Six trucks of explosives ‘disappear’ in Yemen
Fears of a terrorist strike against Western embassies in Yemen have grown amid claims a convoy of lorries laden with explosives had been smuggled into the country’s capital city, Sana’a.
In an apparently botched surveillance operation, militants driving six trucks filled with weapons and ordnance succeeded in giving security forces the slip as they entered the city, according to local media.
The revelations came as western diplomatic missions in Sana’a went into lockdown following threats from al-Qaeda’s Yemeni affiliate, which has taken responsibility for a failed attempt to blow up an airliner over Detroit on Christmas Day.
Both the British and American embassies, considered the most high-profile targets in the city, remained closed for a second day. France and the Czech Republic also shut their embassies, while Spain, Germany and Japan announced restrictions on public access to their missions.
The identity of those who smuggled the weapons contingent into Sana’a has not been disclosed, and it is unclear if its disappearance is linked to al-Qaeda’s increasingly powerful Yemeni branch, al-Qaeda in the Arab Peninsula (AQAP)
Although AQAP released a statement on Sunday urging its followers to kill all Western diplomats on the Arab Peninsula, western officials have declined to divulge whether or not threats of a specific nature have been made.
Diplomats dismissed speculation that the vanishing convoy could presage an imminent attack on Western interests in the city.
“These reports have nothing to do with the reason embassies were shut,” one said.
John Brennan, President Barack Obama’s counter-terrorism adviser, has spoken of “indications” that al-Qaeda was planning an attack on a Western target in Sana’a, possibly the US embassy, which was twice attacked in 2008, killing 19.

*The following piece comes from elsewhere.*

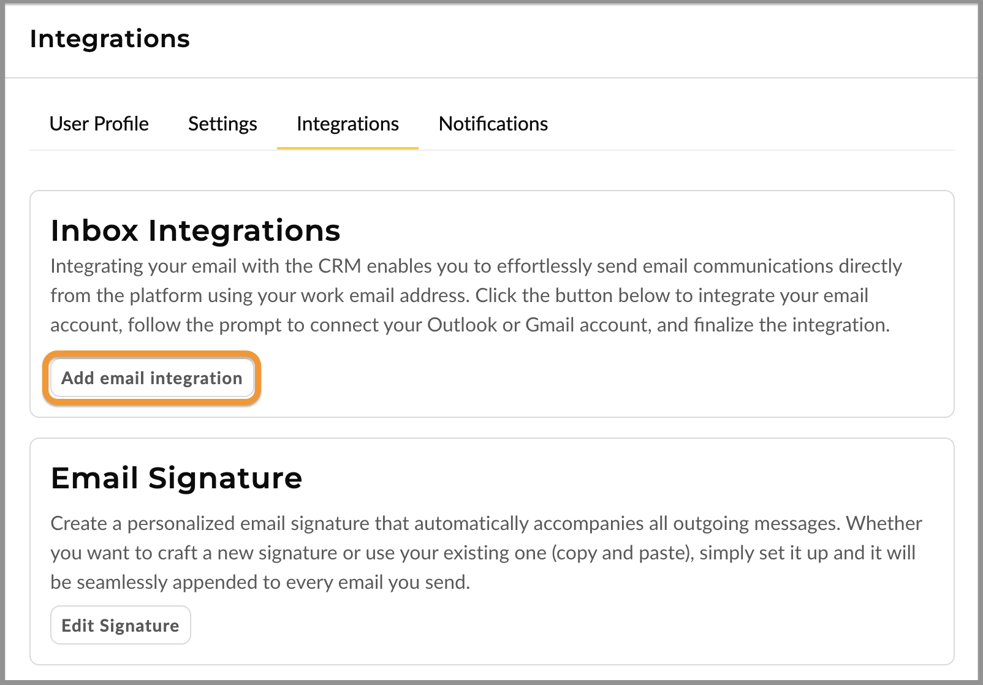The height and width of the screenshot is (685, 983).
Task: Select the Integrations tab
Action: (347, 123)
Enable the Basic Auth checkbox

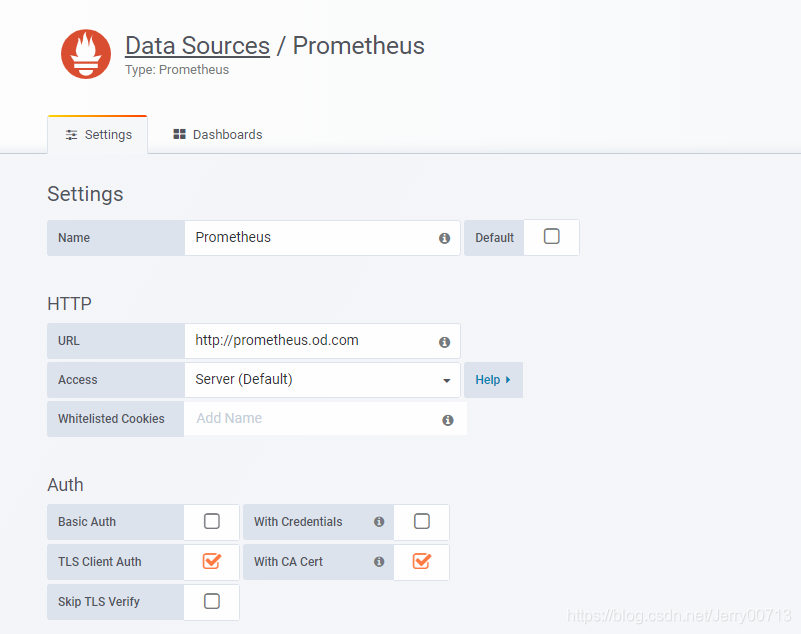click(x=212, y=521)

It is not the first time that lorries carrying arms have disappeared in Yemen, and sources suggested that the weapons may well have been bound for tribal rebels in the North. The insurgents, who are Shia, are regarded as apostates by al-Qaeda, although some observers say there may be a limited alliance of convenience between the two.

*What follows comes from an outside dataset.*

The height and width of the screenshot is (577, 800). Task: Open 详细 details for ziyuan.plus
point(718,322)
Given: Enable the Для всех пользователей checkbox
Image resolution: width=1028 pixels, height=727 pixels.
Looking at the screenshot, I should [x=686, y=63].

But the disappearance of so large a shipment of explosives will only enhance the febrile atmosphere in Sana’a and raise fresh concerns about Yemen’s competence in dealing with the al-Qaeda threat.
A combination of corruption, instability, poverty and lawlessness has helped turn Yemen into fertile breeding ground for al-Qaeda. Amid warnings that the country could soon emerge as a “new Afghanistan”, Gordon Brown this weekend gave warning that Yemen was becoming a “failing state.”
Keen to demonstrate its commitment to fighting terror, the Yemeni government said its forces had killed two suspected al-Qaeda members in an operation in the mountainous Arhab region, 25 miles north of the capital.
The raid happened close to the scene of government air strikes on Dec 17 that killed three members of an AQAP cell who were allegedly plotting to blow up the British embassy in Sana’a.
The main target of Monday’s attack, identified as Mohammed Ahmed al-Hanaq, managed to escape.
Observers in Sana’a described Mr Hanaq as a tribal chief who has only loose connections to al-Qaeda.
AQAP has managed to establish a foothold in several parts of Yemen largely be paying tribute to local tribes who complain they have been marginalised and impoverished by the Yemeni government.